Single logout across multiple appilications

tparikh · July 21, 2022, 3:37pm

I am using Embedded Okta signIn widget web application with authorization code flow (standalone application). Like below -

var signIn = new OktaSignIn(
  {
    issuer: 'https://{yourOktaDomain}/oauth2/default',
    clientId: '{{clientId of your app}}',
    redirectUri: '{{redirectUri configured in app}}',
   ....
  }
);

Doing research to find out if it is possible to log a user out of all applications at once.
I know we can call the logout api and clear the access_token in the browser, however if I’m on another application I would still be logged in as the access token still exists and is not expired .

Is there any way to expire all the sessions for the user?

ram.gandhi · July 21, 2022, 4:10pm

To remove Okta browser session, you can use the logout redirect.

If you are using Okta auth js, use signOut() method. Make sure postLogoutRedirectUri configuration is setup in you application.

Ref: GitHub - okta/okta-auth-js: The official js wrapper around Okta's auth API

tparikh · July 21, 2022, 4:57pm

@ram.gandhi
But with this I think, If I am perfoming Logout operation from one application then it will logout from one application only.
For second application it will be still logged in.
My use case is - If I am doing logout from one application then it should also logout from other applications as well ( Single logout )

My use case example is like below -
I have two applications A and B.
From A application - I am connecting to Okta standalone Login application for user logIn, which has embedded Okta SignIn Widget with authorisation code flow logic.
From B application - I can also connect to standalone okta login application for user login.

Let’s say, if I am performing logout operation for application A then it should also logout from application B as well.

Thanks

tparikh · July 23, 2022, 2:20pm

@andrea @abole
Any idea on above query?

andrea · July 25, 2022, 8:14pm

I don’t see a way to do that, as each application is handling its own application sessions.

Okta’s endpoints can only help with ending the Okta session (which would affect future logins and potentially token refreshes) or revoking the tokens. If the application isn’t sending Access tokens to /userinfo or /introspect, it won’t even notice if the tokens have been revoked. The application will need to clear its own storage instead, and I just don’t see how a separate app is going to be able to access how the other application manages its own session (and likely on its own domain)

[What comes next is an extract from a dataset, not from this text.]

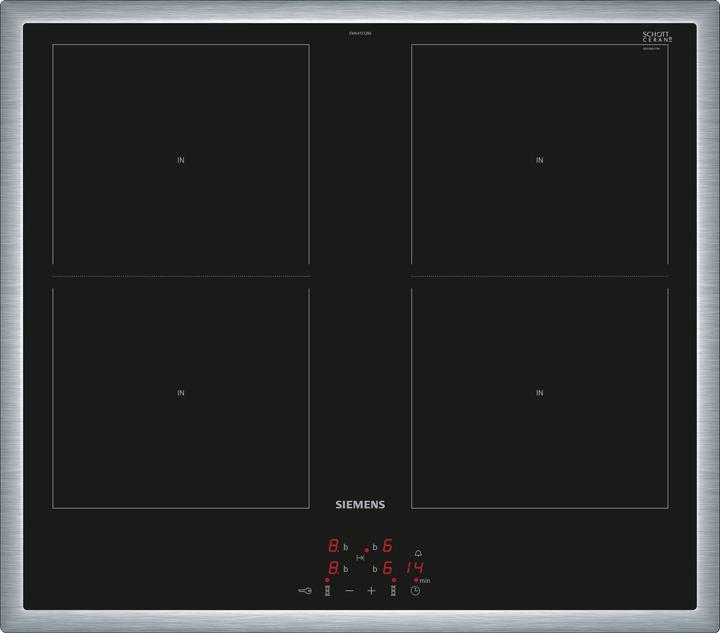
Task: Touch the bottom-left induction zone IN label
Action: pos(181,393)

abole · September 12, 2022, 8:46am

A couple of ideas @tparikh:

If each of your apps is using shorter lives access tokens, logout is less of an issue (unless you issue longer lived refresh tokens). Those access tokens will expire and can’t be renewed. This is handy if your applications don’t use their own state mechanisms and just rely on tokens.
If your A and B apps have their own state mechanisms, two tricks we used in the ‘old days’ were to either:

redirect chain through all the logout endpoints (e.g. App A’s logout page kills the session then redirects to App B’s logout page which kills its session which then redirects to some kind of final ‘you’ve logged out page’. If you’ve got a lot of apps, this can be tedious. You also still need to kill Okta sessions / tokens.
The other way was to build one page which then invoked every other pages logout page / URI (javascript ajax call to each logout page or anything which could trigger a get request to the logout endpoint for each app).